City cops fail to make any headway in probe
by Brendan DabhiProbe into the racket to illegally source cheap Remdesivir medicine from Bangladesh, and sell it in Ahmedabad at exorbitant price to relatives of Covid-19 patients, has made no headway.
The main perpetrators of the crime - Ahmedabad-based medicine stockist Parth Goyani, his associates Sandip and Yash Mathukiya and Parth's partner Shekhar Adroja - are in judicial custody but the anonymous middlemen who received the medicine from Bangladesh at a hotel in Agartala is nowhere to be found. PI AY Baloch, the Investigation Officer (IO) of the case, said, "Our team was unable to locate any information or whereabouts of the anonymous person in Agartala who received the illegal shipment of Remdesivir from Bangladesh and then gave it to Sandip Mathukiya who had gone there to receive it."
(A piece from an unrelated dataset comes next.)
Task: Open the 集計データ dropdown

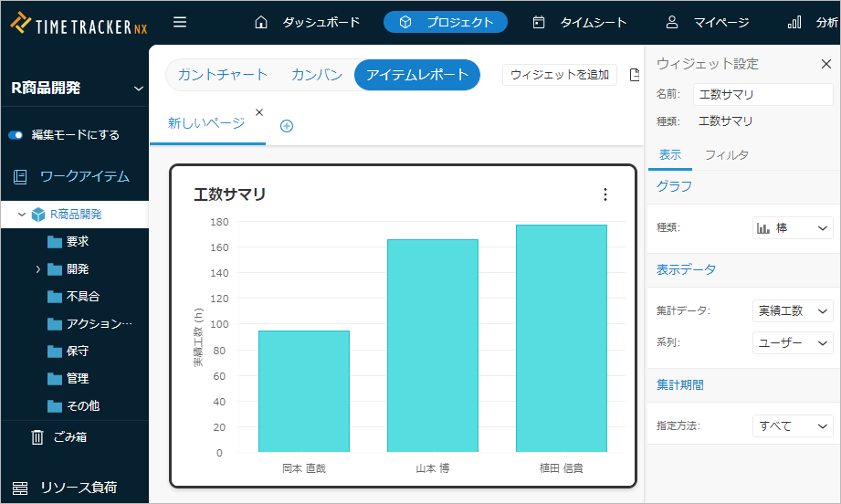Action: 793,311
Mirror was the first to report that the Remdesivir seized by the Gujarat FDCA had come by air freight from Bangladesh to Agartala airport in Tripura. The payment to Bangladeshi supplier Shabir Ahmed was made through angadia firms. Sandip Mathukiya had received it from an anonymous Indian mediator of Ahmed and dispatched it to Ahmedabad via two flights on July 7 and 12.
The delay meant that the police could not get hands on hotel footage that showed the anonymous middleman delivering Remdesivir to Sandip Mathukiya at the reception of Hotel Ginger in Agartala, as too much time had elapsed. Sandip, who was arrested in July itself, couldn't tell authorities anything about him as he too had never met him in person. Police only got one lead - that of a bank of account in the name of Munir Hussain, to whom the payment for the smuggled Remdesivir was allegedly sent by Parth Goyani.